SRV's tone is one of the most sought after and copped tones for sure, he was a tone freak himself of course, always tweaking, experimenting, changing his gear. He has alot of different recorded tones, and his live rig was constantly changing. My fav tone by far and the one I have NEVER heard anyone cop is of course the Texas Flood early tone where he apparently used Jackson Brown's Dumble Steel Stringer. 

He used Fenders, Marshalls, Dumble, always cranked, and usually 2-5 amps at once - hugh sound. 

The recommendations given are good ones for getting SRV type of sound. Most SRV style players that I have seen seem to prefer the Super Reverb and a tube screamer, but like you say it is big and heavy and not my prefered SRV type of tone anyway. 

BTW my fav Texas blues tone comes from the Recto model amp on my Fractal Audio Axe-fx...

Have fun!


----------



## al3d (Oct 3, 2007)

I will go tryout the Fender Blues Deluxe edition early this week. this sounds like a nice alternative


----------



## Archer (Aug 29, 2006)

al3d said:


> listen this this..and see for yourself..
> 
> http://www.steviesnacks.com/


sounds like all the other SRV wannabe players out there. THere are millions


----------



## bobb (Jan 4, 2007)

nonreverb said:


> Well...unfortunately a large part of his sound was a BF Super reverb and -sigh- a Vibroverb. The Vibroverb with it's 15" speaker gave a distinctive sound and was in his backline for most of his career. Unfortunately, Fender's reissue is a custom shop only offering and the origional ones are wayyy outta reach of most buyers...


The non-custom shop option for a Fender tube amp would be the '65 Twin Custom 15


----------



## al3d (Oct 3, 2007)

bobb said:


> The non-custom shop option for a Fender tube amp would be the '65 Twin Custom 15


unfortunaly this amp is A-) WAY to powerfull for my need...B-) WAY to heavy, and C-)..WAY to expensive at 1599$


----------



## bagpipe (Sep 19, 2006)

al3d said:


> unfortunaly this amp is A-) WAY to powerfull for my need...B-) WAY to heavy, and C-)..WAY to expensive at 1599$


But other than that ... its perfect for you ! ! :smile::rockon2:


----------



## al3d (Oct 3, 2007)

bagpipe said:


> But other than that ... its perfect for you ! ! :smile::rockon2:


Ahahah..yep..


----------



## bobb (Jan 4, 2007)

al3d said:


> unfortunaly this amp is A-) WAY to powerfull for my need...B-) WAY to heavy, and C-)..WAY to expensive at 1599$


Does this mean that you won't be buying two for a true stereo effect?


----------



## Hamstrung (Sep 21, 2007)

Another thing that contributed to his tone is the fact that he used very heavy guage strings. .013 for the high E and the ability to bend it like Albert King! OUCH!


----------



## Archer (Aug 29, 2006)

According to SRV's tech Stevie was down to using 10's in his final couple years. SRV was having pretty major hand problems due to using those huge strings.


----------



## nonreverb (Sep 19, 2006)

Hamstrung said:


> Another thing that contributed to his tone is the fact that he used very heavy guage strings. .013 for the high E and the ability to bend it like Albert King! OUCH!

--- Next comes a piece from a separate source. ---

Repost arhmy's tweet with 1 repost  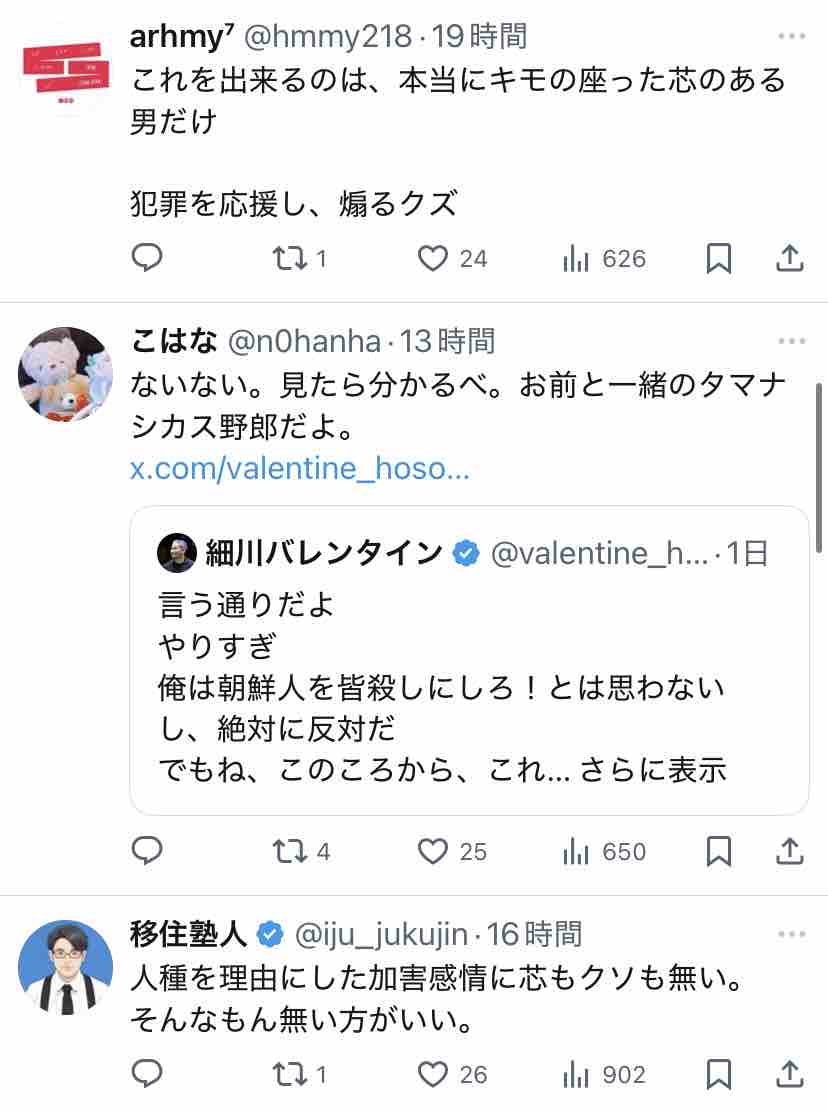pos(300,258)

I read somewhere that for a while he was actually using 14's for his high E. 
Pretty impressive, if it's true, when you consider the way he bent strings...


----------



## Jeff Flowerday (Jan 23, 2006)

I have to say a black face fender sounds more Stevie than the Tweeds. Closest I've heard would be a Super Reverb but again too big and heavy.

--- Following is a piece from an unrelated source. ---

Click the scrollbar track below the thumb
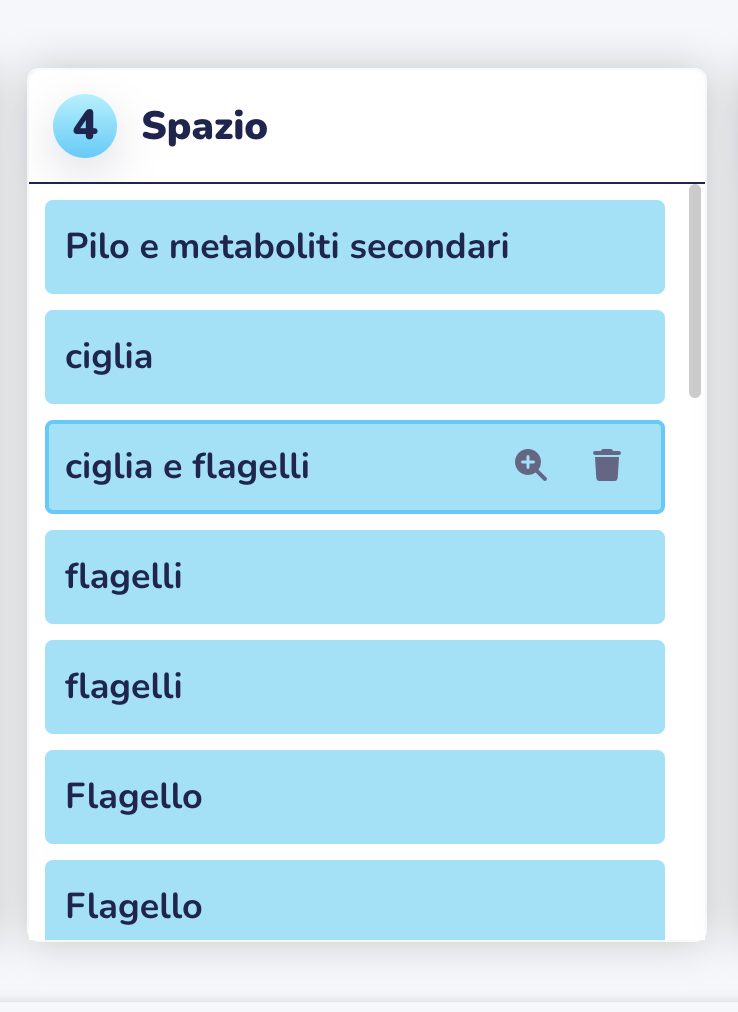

I'm going to vote Vibrolux Reverb because it's smaller and still running 6L6s.

As for a guitar, a strat loaded with some vintage wired noisy pickups and 12 guage strings would be close enough.


----------



## ben_allison (Sep 16, 2008)

This might sounds bizzare, but I just played a buddy's Mesa Mark IV, and the clean channel is _VERY_ Blackface... I used to own a 66 Bassman, so I have a fairly good reference point.

They often go for $900 used, and you get 2 other channels, the Lead channel being one of the nastiest most articulate channels around. So if you happen to like playing Lamb of God tunes as well, bonus!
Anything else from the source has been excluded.